In this chapter, I’ve explained the basics about threads, and I hope I’ve made it clear to you that threads are very expensive resources that should be used sparingly. The best way to accomplish this is by using the thread pool. The thread pool will manage thread creation and destruction for you automatically. The thread pool creates a set of threads that get reused for various tasks so your application requires just a few threads to accomplish all of its work.

In Chapter 27, I will focus on how to use the thread pool to perform compute-bound operations. Then, in Chapter 28, I will discuss how to use the thread pool to perform I/O-bound operations. In many scenarios, you can perform asynchronous compute-bound and I/O-bound operations in such a way that thread synchronization is not required at all. However, there are some scenarios where thread synchronization is required, and the way that the thread synchronization constructs work and the difference between these various constructs are discussed in Chapter 29 andChapter 30.

Before ending this discussion, I’d like to point out that I have been working extensively with threads since the first beta version of Windows NT 3.1 was available around 1992. And when .NET was in beta, I started producing a library of classes that can simplify asynchronous programming and thread synchronization. This library is called the Wintellect Power Threading Library, and it is freely downloadable and usable. Versions of the library exist for the desktop CLR, the Silverlight CLR, and the Compact Framework. The library, documentation, and sample code can be downloaded from http://Wintellect.com/PowerThreading.aspx. This website also contains links to a support forum, as well as to videos that show how to use various parts of the library.

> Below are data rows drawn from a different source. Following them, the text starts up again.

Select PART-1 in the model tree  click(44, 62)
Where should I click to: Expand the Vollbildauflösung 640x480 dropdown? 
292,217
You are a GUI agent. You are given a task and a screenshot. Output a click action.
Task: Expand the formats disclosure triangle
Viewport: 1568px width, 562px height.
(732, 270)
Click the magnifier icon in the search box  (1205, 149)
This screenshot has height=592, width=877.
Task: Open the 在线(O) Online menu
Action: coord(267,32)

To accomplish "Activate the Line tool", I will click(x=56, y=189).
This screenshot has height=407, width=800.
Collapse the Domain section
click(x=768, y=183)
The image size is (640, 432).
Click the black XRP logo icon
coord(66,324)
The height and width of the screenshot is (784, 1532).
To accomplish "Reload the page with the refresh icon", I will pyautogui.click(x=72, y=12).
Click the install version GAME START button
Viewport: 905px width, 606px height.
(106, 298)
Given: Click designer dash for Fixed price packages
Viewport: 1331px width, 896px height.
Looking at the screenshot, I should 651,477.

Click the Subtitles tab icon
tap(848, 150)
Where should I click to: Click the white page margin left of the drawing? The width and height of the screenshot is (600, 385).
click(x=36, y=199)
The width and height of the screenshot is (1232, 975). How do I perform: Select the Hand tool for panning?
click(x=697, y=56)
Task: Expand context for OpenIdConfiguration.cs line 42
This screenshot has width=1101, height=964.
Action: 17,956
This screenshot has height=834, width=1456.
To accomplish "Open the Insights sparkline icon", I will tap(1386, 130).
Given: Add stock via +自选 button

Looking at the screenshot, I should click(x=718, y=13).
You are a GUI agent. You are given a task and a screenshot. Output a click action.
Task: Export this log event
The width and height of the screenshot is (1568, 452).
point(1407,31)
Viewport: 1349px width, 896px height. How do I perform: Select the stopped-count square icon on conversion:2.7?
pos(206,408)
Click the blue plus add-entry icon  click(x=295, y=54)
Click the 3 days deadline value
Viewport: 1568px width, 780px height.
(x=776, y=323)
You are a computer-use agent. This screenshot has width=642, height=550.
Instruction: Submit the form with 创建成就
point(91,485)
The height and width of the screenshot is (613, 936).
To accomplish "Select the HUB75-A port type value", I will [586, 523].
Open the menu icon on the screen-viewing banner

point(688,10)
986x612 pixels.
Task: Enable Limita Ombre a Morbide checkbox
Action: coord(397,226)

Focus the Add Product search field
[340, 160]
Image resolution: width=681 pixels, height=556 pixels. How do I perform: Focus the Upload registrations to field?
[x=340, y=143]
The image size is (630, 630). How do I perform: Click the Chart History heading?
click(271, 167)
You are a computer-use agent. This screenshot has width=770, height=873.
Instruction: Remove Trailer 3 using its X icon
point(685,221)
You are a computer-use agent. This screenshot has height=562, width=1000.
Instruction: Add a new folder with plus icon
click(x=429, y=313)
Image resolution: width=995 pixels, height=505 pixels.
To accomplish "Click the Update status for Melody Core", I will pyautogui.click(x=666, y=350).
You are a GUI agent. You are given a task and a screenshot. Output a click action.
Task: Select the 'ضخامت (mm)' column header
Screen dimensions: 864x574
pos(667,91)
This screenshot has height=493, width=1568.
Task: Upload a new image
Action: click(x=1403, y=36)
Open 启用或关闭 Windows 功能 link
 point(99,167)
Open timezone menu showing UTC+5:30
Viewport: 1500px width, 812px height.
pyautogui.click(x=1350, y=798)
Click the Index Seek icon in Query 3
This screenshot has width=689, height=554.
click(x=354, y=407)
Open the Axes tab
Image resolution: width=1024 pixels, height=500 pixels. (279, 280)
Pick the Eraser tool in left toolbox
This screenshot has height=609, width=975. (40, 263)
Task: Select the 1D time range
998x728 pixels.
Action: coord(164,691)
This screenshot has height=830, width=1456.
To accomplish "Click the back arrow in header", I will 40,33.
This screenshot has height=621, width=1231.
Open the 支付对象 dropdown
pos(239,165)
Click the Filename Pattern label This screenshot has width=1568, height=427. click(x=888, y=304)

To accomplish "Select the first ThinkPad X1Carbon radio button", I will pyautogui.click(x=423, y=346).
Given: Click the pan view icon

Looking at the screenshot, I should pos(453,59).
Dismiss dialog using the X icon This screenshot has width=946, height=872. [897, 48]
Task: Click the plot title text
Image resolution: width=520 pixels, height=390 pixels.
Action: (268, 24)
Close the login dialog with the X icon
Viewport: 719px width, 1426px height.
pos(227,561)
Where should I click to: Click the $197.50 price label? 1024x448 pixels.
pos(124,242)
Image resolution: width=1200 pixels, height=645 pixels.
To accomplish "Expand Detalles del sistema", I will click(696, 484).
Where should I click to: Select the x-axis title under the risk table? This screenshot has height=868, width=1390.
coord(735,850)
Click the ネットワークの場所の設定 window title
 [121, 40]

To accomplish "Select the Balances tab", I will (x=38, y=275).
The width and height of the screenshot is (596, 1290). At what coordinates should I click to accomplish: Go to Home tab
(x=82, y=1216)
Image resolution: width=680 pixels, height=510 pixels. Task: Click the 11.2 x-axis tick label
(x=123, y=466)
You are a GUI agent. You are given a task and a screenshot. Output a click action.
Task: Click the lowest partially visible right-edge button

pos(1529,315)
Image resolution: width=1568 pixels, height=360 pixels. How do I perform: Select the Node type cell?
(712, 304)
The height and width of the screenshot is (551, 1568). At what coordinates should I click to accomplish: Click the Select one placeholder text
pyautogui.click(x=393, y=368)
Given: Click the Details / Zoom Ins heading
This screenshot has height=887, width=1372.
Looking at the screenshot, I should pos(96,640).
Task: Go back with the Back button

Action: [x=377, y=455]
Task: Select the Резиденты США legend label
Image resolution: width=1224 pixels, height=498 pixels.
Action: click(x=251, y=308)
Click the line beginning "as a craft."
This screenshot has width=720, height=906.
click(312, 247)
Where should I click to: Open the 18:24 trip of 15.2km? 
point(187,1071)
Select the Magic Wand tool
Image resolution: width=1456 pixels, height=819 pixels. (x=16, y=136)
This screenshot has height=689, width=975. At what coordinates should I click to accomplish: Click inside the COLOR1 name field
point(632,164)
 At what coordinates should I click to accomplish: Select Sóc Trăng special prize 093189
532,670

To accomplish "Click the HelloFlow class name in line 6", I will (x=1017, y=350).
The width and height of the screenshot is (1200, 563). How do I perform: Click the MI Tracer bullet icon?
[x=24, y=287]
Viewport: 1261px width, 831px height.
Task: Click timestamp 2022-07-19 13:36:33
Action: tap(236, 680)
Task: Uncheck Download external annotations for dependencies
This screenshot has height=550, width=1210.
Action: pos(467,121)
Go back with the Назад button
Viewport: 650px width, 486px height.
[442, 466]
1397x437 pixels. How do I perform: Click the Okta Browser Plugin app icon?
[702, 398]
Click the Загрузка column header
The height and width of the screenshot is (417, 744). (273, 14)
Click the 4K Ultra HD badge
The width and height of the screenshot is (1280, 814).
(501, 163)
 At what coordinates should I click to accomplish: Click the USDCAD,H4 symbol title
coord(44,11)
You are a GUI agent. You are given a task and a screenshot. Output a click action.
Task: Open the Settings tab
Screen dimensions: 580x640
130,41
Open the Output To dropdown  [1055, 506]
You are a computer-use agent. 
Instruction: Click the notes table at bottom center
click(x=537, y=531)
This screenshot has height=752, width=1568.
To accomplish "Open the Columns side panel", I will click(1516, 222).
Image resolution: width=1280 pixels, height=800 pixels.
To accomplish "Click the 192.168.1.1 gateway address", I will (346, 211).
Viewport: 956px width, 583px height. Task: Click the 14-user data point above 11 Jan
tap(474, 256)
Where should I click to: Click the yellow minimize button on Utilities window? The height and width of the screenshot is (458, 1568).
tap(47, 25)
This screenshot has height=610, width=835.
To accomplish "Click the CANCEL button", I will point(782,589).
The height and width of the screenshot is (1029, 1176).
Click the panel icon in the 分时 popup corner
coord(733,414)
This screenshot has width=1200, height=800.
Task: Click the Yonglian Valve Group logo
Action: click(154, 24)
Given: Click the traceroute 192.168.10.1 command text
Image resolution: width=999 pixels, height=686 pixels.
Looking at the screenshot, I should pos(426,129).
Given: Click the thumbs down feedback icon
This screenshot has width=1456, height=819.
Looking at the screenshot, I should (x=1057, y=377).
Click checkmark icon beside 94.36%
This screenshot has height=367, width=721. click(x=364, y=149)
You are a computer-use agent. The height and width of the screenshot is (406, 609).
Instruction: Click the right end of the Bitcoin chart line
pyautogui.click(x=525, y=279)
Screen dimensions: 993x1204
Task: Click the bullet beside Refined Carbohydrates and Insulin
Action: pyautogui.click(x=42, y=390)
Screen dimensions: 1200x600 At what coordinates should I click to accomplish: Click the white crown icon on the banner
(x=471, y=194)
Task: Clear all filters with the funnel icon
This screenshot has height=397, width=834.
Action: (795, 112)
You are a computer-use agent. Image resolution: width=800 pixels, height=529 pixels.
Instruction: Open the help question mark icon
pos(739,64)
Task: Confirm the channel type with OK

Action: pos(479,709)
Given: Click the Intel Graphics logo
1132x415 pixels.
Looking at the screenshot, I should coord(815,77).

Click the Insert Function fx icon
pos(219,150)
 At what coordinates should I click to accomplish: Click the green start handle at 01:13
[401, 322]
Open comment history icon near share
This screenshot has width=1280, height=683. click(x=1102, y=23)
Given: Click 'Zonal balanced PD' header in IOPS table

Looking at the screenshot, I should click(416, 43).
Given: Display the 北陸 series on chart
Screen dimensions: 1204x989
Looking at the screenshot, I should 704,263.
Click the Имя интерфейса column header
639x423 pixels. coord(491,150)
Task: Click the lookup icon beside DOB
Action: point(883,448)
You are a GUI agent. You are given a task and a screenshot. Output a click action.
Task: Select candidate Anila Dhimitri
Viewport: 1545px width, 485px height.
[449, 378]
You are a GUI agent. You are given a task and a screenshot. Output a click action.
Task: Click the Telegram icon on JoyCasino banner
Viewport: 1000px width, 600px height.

[42] DLLs produced by C# and most other managed programming languages do not have a DllMain in them at all and so managed DLLs will not receive the DLL_THREAD_ATTACH and DLL_THREAD_DETACH notifications improving performance. In addition, unmanaged DLLs can opt out of these notifications by calling the Win32 DisableThreadLibraryCalls function. Unfortunately, many unmanaged developers are not aware of this function, so they don’t call it.

[43] You add the column by right-clicking on an existing column and selecting Select Columns menu item.

[44] I just can’t resist sharing with you another demonstration of how bad this situation is. Try this: Open Notepad.exe and use Task Manager to see how many threads are in it (you should see 1). Then select Notepad’s File Open menu item to display the common File Open dialog box. Once the dialog box appears, look at Task Manager to see how many new threads just got created. On my machine, 31 additional threads are created just by displaying this dialog box! In fact, every application that uses the common File Open or File Save dialog box will get many additional threads created inside it that sit idle most of the time. A lot of these threads aren’t even destroyed when the dialog box is closed!

[45] For the record, Thread also offers a constructor that takes a ThreadStart delegate that accepts no arguments and returns void. Personally, I recommend that you avoid this constructor and delegate because they are more limiting. If your thread method takes an Object and returns void, then you can invoke your method using a dedicated thread or invoke it using the thread pool (as shown in Chapter 27).